A particularly useful combination is MIL-STD-882C Notice 1 sandwiched to the 300 series software tasks from MIL-STD-882B Notice 1.

The MIL-STD-882B 300 series tasks include:

• Task 301 - Software Requirements Hazard Analysis
• Task 302 - Top-Level Design Hazard Analysis
• Task 303 - Detailed Design Hazard Analysis
• Task 304 - Code-Level Software Hazard Analysis
• Task 305 - Software Safety Testing
• Task 306 - Software/User Interface Analysis
• Task 307 - Software Change Hazard Analysis

MIL-STD-882C defines Software Control Categories as follows:

• I - Software exercises autonomous control over potentially hazardous hardware systems, subsystems or components without the possibility of intervention to preclude the occurrence of the hazard. Failure of the software or a failure to prevent an event leads directly to a hazard's occurrence.
• IIa - Software exercises control over potentially hazardous hardware systems, subsystems or components allowing time for intervention by independent safety systems to mitigate the hazard. However, these systems by themselves are not considered adequate.
• IIb - Software item displays information requiring immediate operator action to mitigate a hazard. Software failures will allow or fail to prevent the hazard's occurrence.
• IIIa - Software item issues commands over potentially hazardous hardware systems, subsystems or components requiring human action to complete the control function. There are several, redundant, independent safety measures for each hazardous event.
• IIIb - Software generates information of a safety-critical nature used to make safety-critical decisions. There are several, redundant, independent safety measures for each hazardous event.
• IV - Software does not control safety-critical hardware systems, subsystems or components and does not provide safety-critical information.

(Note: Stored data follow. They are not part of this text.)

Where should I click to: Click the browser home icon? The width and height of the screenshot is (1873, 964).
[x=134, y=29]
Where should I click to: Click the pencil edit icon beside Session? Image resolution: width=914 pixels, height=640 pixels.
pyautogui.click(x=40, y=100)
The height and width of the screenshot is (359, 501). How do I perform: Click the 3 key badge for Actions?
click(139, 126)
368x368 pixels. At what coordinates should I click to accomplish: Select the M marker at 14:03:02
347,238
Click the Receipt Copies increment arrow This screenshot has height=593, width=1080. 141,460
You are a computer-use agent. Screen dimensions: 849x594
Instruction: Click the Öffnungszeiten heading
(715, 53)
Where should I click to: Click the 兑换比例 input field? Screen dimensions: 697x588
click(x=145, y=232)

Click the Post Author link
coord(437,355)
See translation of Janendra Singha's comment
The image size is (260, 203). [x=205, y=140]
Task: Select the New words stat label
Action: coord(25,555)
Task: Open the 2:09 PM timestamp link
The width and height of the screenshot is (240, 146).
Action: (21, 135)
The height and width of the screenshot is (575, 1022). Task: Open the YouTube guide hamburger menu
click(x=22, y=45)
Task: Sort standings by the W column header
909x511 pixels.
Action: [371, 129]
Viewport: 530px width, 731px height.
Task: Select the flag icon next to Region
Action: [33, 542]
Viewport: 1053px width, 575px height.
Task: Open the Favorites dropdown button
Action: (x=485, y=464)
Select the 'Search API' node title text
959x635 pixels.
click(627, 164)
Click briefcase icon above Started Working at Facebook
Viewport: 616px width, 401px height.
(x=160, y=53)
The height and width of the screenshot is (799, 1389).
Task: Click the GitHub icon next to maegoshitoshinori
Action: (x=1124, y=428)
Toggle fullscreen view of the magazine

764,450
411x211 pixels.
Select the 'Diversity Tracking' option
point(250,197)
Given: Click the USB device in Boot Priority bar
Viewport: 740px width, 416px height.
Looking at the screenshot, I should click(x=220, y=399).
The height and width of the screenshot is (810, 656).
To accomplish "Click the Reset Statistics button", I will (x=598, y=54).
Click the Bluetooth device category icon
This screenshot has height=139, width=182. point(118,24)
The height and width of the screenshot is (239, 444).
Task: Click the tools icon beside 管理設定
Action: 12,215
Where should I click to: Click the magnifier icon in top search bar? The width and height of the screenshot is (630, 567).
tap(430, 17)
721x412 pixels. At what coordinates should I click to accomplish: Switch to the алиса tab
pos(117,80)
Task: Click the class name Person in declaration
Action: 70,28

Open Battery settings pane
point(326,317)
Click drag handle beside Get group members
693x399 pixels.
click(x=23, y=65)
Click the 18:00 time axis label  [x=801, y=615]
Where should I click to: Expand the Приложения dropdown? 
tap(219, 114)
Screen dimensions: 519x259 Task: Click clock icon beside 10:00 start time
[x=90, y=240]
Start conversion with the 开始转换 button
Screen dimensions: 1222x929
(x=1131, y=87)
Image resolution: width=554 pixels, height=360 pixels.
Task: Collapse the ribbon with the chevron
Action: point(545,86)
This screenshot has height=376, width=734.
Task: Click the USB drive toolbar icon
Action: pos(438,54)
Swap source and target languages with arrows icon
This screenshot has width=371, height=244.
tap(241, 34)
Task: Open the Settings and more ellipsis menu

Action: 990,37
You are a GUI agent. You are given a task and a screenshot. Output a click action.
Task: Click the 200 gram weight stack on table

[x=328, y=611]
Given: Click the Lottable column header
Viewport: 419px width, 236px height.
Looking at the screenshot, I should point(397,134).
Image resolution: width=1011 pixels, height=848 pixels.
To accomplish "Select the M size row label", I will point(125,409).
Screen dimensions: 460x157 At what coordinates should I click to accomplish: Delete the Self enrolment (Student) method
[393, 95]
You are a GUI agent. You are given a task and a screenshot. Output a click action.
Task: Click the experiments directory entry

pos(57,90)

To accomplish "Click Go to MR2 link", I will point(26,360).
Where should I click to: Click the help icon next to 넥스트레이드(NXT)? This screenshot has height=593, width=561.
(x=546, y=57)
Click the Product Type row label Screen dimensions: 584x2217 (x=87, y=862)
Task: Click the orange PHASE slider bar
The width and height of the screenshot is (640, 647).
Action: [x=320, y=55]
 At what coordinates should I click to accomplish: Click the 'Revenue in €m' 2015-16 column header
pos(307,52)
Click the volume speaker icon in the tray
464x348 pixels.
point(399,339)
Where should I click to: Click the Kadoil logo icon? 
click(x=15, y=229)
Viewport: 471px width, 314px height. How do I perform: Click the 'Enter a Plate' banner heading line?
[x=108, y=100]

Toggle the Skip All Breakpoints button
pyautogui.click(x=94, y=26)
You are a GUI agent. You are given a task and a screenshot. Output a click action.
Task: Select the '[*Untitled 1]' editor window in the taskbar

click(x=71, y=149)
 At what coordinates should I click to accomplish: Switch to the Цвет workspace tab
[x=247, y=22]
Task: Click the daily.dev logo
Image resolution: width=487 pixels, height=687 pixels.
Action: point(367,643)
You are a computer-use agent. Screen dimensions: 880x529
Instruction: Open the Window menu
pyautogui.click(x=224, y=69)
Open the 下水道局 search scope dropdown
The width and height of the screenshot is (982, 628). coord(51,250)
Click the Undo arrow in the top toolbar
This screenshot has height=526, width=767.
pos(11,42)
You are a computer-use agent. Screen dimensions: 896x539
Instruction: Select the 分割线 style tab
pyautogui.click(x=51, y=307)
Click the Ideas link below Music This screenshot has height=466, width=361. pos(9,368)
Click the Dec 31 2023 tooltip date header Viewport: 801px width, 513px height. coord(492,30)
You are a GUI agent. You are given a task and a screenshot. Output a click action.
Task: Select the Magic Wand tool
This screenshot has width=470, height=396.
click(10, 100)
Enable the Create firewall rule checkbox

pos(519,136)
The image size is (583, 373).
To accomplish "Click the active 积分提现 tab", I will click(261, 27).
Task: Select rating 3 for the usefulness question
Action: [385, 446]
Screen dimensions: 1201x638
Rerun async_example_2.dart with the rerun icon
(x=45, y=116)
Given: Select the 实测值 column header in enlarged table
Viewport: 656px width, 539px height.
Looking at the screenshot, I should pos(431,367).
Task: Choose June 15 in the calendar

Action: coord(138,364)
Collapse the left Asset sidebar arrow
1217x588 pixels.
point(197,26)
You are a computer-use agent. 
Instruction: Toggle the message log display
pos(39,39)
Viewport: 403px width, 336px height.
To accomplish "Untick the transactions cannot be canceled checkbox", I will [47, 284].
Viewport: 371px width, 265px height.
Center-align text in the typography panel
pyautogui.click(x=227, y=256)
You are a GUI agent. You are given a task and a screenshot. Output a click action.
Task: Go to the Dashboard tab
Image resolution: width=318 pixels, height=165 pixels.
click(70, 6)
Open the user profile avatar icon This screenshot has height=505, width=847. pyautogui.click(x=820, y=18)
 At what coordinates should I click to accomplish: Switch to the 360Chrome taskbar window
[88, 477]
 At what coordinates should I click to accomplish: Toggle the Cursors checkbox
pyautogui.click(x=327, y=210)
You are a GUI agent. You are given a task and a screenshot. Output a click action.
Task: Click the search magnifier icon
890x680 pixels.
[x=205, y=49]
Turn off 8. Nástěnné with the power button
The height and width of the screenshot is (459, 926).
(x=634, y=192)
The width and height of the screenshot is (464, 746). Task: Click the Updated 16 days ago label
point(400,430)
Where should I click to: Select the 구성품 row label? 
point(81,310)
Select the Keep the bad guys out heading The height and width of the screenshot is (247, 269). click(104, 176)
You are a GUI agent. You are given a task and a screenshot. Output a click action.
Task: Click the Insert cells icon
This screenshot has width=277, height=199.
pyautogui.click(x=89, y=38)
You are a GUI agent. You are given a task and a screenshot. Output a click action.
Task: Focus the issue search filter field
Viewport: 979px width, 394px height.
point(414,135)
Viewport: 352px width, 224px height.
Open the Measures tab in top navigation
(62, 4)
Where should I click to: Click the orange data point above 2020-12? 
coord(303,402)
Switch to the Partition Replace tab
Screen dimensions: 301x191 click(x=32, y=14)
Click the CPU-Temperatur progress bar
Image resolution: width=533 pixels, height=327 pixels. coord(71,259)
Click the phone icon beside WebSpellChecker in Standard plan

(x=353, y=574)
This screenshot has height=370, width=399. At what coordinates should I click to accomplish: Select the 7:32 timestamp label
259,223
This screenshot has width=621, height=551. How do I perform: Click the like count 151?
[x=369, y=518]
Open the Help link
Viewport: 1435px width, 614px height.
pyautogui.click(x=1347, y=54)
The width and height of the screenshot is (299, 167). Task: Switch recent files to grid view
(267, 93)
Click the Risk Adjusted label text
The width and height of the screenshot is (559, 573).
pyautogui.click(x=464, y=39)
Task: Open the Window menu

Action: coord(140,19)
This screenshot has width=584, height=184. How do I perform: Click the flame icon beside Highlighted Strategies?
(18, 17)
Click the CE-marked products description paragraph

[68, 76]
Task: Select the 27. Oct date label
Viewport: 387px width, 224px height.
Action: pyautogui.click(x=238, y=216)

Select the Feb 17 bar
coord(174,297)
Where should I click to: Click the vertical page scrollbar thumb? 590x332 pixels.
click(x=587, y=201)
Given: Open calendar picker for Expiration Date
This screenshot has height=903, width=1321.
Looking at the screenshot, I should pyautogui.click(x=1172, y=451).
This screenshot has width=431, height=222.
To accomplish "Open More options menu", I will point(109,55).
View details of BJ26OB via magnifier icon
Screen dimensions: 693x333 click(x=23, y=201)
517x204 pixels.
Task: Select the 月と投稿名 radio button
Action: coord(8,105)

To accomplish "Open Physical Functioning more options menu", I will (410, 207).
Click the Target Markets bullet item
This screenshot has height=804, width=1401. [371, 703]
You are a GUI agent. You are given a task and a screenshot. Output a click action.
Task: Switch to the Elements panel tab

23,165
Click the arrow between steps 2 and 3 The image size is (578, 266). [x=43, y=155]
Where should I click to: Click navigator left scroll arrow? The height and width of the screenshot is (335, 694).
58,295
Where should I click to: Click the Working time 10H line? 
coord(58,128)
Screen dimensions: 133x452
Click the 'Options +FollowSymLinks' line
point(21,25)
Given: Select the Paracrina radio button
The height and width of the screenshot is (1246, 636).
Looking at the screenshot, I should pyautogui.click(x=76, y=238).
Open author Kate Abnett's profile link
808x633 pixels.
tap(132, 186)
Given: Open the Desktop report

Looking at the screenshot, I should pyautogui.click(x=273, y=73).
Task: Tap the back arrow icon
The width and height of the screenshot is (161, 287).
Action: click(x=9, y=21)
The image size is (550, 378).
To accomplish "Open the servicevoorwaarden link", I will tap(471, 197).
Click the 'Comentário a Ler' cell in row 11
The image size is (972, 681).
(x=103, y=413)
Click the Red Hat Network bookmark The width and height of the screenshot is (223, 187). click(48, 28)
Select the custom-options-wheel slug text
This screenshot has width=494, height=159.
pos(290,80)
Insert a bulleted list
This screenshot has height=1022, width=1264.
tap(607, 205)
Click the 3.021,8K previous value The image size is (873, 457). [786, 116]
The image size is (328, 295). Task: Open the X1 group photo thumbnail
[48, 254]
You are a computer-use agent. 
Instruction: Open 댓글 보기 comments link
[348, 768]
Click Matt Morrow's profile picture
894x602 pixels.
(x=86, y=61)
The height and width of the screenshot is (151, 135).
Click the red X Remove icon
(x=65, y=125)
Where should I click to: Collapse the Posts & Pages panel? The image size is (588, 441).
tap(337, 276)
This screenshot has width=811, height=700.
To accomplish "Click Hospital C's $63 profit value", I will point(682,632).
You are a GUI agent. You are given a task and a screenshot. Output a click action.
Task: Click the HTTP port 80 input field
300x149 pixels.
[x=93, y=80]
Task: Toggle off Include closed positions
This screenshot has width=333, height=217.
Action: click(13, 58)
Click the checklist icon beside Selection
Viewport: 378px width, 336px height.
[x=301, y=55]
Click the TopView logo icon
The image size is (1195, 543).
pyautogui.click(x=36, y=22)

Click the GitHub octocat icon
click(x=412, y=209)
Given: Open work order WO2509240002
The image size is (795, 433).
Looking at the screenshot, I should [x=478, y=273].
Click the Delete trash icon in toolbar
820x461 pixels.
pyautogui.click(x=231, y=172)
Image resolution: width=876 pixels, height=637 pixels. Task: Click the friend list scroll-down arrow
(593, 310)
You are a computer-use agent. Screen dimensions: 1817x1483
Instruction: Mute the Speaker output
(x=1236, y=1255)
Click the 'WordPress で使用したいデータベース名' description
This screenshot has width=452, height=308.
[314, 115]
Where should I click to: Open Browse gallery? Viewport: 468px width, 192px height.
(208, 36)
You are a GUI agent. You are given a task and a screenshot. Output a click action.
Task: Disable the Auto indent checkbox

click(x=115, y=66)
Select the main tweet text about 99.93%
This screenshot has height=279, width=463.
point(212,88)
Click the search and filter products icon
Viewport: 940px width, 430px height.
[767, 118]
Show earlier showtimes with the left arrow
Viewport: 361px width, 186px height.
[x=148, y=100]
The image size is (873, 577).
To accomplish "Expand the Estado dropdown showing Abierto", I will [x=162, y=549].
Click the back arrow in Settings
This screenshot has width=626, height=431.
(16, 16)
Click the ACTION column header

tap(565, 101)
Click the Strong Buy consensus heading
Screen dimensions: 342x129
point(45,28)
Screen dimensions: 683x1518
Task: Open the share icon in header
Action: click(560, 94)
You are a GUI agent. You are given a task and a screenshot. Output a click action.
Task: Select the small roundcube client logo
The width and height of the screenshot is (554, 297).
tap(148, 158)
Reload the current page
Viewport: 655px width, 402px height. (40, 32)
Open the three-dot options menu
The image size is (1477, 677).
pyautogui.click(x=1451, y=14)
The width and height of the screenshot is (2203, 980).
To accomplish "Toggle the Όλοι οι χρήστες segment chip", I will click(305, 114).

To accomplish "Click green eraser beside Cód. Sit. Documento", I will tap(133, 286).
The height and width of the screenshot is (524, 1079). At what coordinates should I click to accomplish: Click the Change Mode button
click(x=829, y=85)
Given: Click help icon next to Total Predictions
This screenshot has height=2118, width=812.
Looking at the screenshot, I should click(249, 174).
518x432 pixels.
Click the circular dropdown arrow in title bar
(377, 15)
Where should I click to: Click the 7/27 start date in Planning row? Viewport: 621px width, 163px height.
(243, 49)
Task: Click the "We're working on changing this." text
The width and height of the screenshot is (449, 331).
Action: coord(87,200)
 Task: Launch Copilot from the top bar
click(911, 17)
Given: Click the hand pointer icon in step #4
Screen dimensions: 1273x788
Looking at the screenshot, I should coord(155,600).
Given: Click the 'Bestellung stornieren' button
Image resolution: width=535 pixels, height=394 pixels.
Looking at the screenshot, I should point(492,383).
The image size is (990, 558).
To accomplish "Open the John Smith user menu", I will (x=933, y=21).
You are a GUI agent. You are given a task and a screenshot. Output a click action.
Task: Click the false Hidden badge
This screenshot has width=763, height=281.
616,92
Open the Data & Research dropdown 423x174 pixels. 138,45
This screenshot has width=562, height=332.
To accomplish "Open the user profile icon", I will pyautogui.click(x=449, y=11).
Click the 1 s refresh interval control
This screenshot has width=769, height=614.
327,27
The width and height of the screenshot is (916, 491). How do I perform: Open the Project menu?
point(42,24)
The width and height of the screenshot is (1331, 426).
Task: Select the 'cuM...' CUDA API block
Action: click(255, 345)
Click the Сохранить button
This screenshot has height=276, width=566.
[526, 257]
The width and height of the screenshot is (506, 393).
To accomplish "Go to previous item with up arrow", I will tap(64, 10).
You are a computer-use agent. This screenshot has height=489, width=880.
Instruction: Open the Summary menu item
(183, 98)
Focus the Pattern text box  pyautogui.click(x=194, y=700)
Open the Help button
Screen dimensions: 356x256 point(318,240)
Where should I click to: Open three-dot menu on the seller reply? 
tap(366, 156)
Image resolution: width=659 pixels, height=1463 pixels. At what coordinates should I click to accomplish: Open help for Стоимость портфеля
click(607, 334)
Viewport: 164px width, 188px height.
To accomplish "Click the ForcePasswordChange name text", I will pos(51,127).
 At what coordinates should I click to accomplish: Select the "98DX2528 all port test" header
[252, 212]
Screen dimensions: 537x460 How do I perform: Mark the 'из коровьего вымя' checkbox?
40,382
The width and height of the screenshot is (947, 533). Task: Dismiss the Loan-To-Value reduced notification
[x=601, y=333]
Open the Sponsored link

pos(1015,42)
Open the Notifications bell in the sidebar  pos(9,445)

These Software Control Categories are similar in concept, although not equivalent to:

• Software Development Assurance Levels (defined by SAE ARP4761 and utilized by RTCA DO-178B), and
• Software Integrity Levels (defined by IEC 15026 and utilized by IEC 61508).

So, once you have introduced Software Control Categories, what software guidelines do you follow? Are you sure?